ローレンス・ フラー- 調整局面と資金の移動
主要株価指数は8月以来の長い下落傾向にあるが、S&P500などの大型株が苦戦する一方で、ラッセル2000(小型株)は上昇しており、投資家が過度に売られた割安株へ資金を移す「セクターローテーション」が始まっている。 - 12月利下げの可能性
雇用統計やADPなどの民間データは労働市場の停滞を示唆しており、市場の慎重なコンセンサスに反して、筆者はFRB(連邦準備制度)が12月10日の会合で利下げを行う確率が50%を大きく超えると予測している。 - 歴史的な年末ラリーの法則
過去のデータでは、その年の最初の10ヶ月でS&P500が10%以上上昇した場合、続く11月・12月も平均7.3%上昇する傾向がある。

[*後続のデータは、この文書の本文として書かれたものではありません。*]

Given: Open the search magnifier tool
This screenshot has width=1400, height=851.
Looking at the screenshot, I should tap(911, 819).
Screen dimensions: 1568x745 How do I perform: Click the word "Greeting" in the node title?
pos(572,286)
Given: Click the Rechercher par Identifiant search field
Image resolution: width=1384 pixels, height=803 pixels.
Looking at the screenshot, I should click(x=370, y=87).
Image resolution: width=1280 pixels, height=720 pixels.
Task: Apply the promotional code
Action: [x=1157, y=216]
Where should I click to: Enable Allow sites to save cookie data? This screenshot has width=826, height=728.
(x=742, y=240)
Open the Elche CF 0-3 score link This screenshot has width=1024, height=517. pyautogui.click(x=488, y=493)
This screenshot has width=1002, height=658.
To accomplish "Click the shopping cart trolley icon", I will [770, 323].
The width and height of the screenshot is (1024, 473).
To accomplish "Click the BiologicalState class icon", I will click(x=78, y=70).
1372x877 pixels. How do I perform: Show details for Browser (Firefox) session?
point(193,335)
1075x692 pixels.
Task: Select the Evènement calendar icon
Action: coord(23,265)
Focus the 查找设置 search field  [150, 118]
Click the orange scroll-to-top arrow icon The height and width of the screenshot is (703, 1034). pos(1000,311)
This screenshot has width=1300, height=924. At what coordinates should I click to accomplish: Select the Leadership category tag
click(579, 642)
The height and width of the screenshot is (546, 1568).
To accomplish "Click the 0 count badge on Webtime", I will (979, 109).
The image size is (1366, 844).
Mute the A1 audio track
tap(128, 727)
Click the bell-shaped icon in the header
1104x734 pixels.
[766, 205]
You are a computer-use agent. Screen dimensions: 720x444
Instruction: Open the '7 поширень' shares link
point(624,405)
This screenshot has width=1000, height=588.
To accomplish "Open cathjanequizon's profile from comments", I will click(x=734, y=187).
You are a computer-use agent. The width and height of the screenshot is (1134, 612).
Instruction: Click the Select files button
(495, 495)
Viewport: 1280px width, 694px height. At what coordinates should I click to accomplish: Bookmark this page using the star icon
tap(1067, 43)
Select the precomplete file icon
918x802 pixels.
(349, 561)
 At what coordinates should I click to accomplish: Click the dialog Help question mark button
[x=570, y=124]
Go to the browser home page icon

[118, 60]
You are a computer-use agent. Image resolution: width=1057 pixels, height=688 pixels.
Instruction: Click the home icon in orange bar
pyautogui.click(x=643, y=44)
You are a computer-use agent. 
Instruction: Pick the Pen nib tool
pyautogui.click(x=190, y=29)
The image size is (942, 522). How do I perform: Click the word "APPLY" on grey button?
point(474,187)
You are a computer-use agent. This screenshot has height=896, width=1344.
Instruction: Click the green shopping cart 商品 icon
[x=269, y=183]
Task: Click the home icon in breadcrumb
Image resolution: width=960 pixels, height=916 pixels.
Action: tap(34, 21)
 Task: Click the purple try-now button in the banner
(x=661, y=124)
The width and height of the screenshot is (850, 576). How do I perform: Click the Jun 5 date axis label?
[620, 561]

現在の売られすぎの水準は、この「年末ラリー」の強気な見通しを裏付けている。 - エヌビディアと市場の底打ち
世界最大の企業エヌビディアの決算や労働市場データが市場の底打ちを決定づける可能性がある。AI関連株の過熱感は修正されつつあり、今後はハイテク株一辺倒ではなく、より広範な割安株への投資が報われるだろう。